Fabio Franceschini

Personal information
- Date of birth: 8 May 1988 (age 37)
- Place of birth: Copparo, Italy
- Position: Defender

Youth career
- SPAL
- 2004–2008: Lecce

Senior career*
- Years: Team / Apps / (Gls)
- 2008–2010: Giacomense / 32 / (0)
- Total:  / 32 / (0)

International career
- 2005: Italy U17 / 0 / (0)
- 2006: Italy U19 / 2 / (0)

= Fabio Franceschini =

Italian footballer

Fabio Franceschini (born 8 May 1988) is a former Italian footballer who played as a defender.

==Club career==
Born in Copparo, the province of Ferrara, Emilia region, Franceschini started his career at Ferrara team SPAL. He left for U.S. Lecce in temporary deal along with Bidre'ce Azor in July 2004. In the end of season, Franceschini was signed by Lecce outright and Azor became a free agent after the bankruptcy of SPAL SpA and joined Sampdoria.

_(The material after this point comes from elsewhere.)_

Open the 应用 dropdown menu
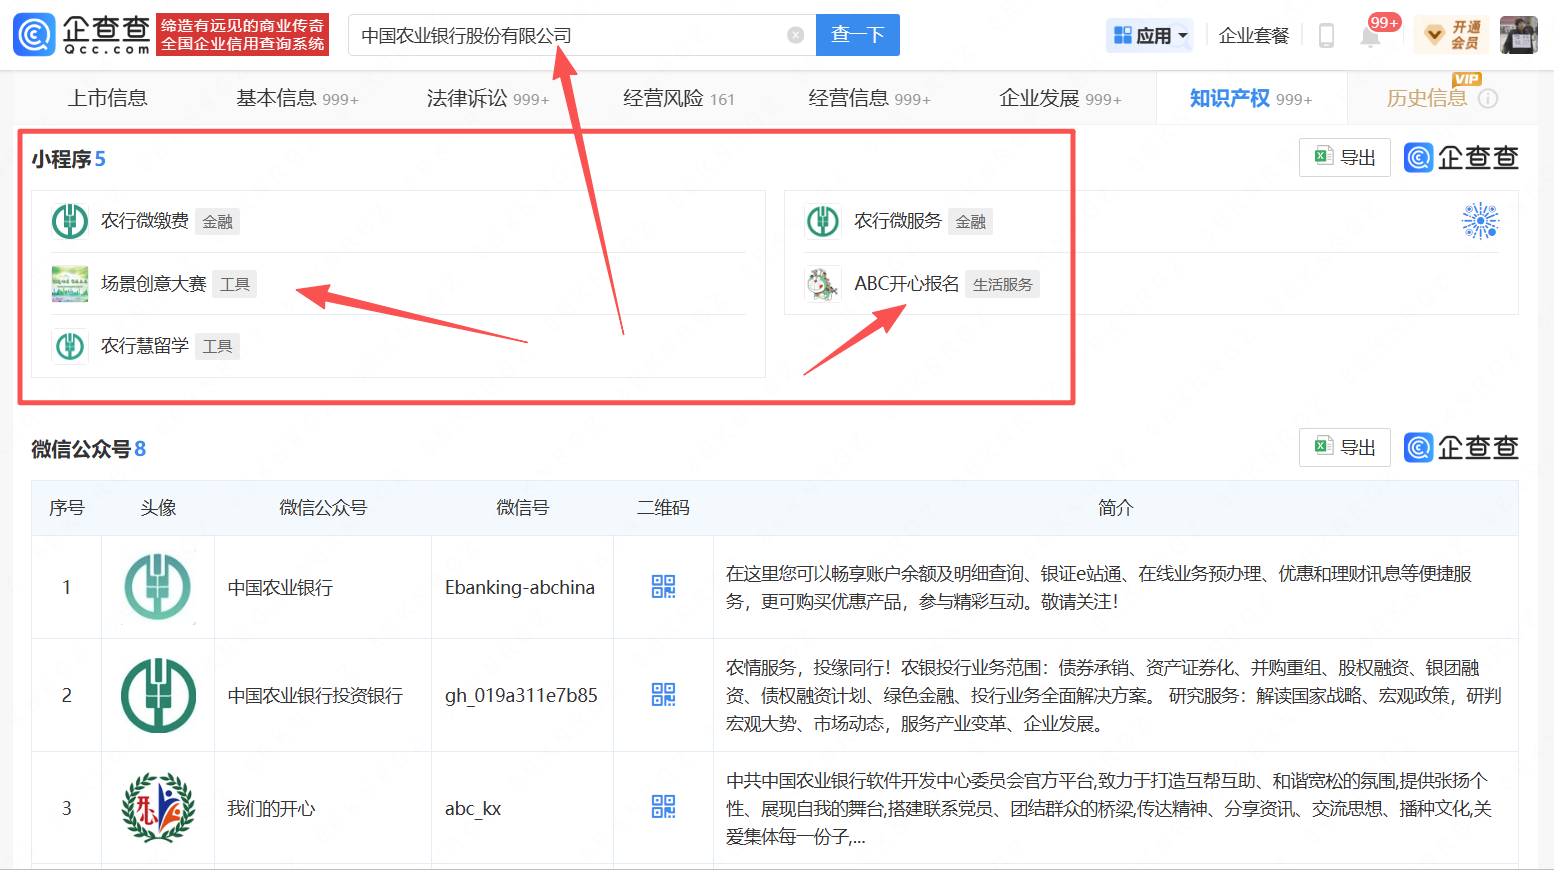point(1149,35)
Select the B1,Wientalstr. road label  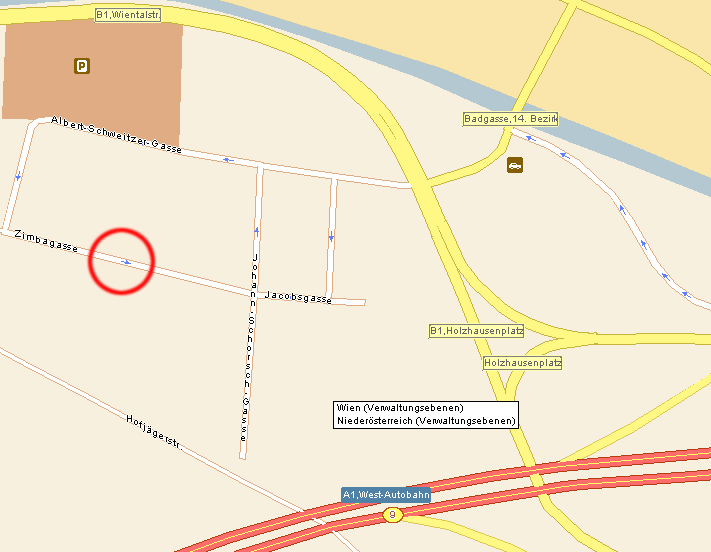[x=128, y=15]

Franceschini was a member of the reserve from 2005 to 2008. In 2008 Franceschini left for Giacomense. He played 32 games in the fourth division.

==International career==
Franceschini was included in the preliminary 23-men squad for 2005 UEFA European Under-17 Football Championship, but was not included in the final 18-men squad. He also included in the 20-man squad for 2005 FIFA U-17 World Championship as an unused substitute.

Franceschini played twice for Italy national under-19 football team in October 2006.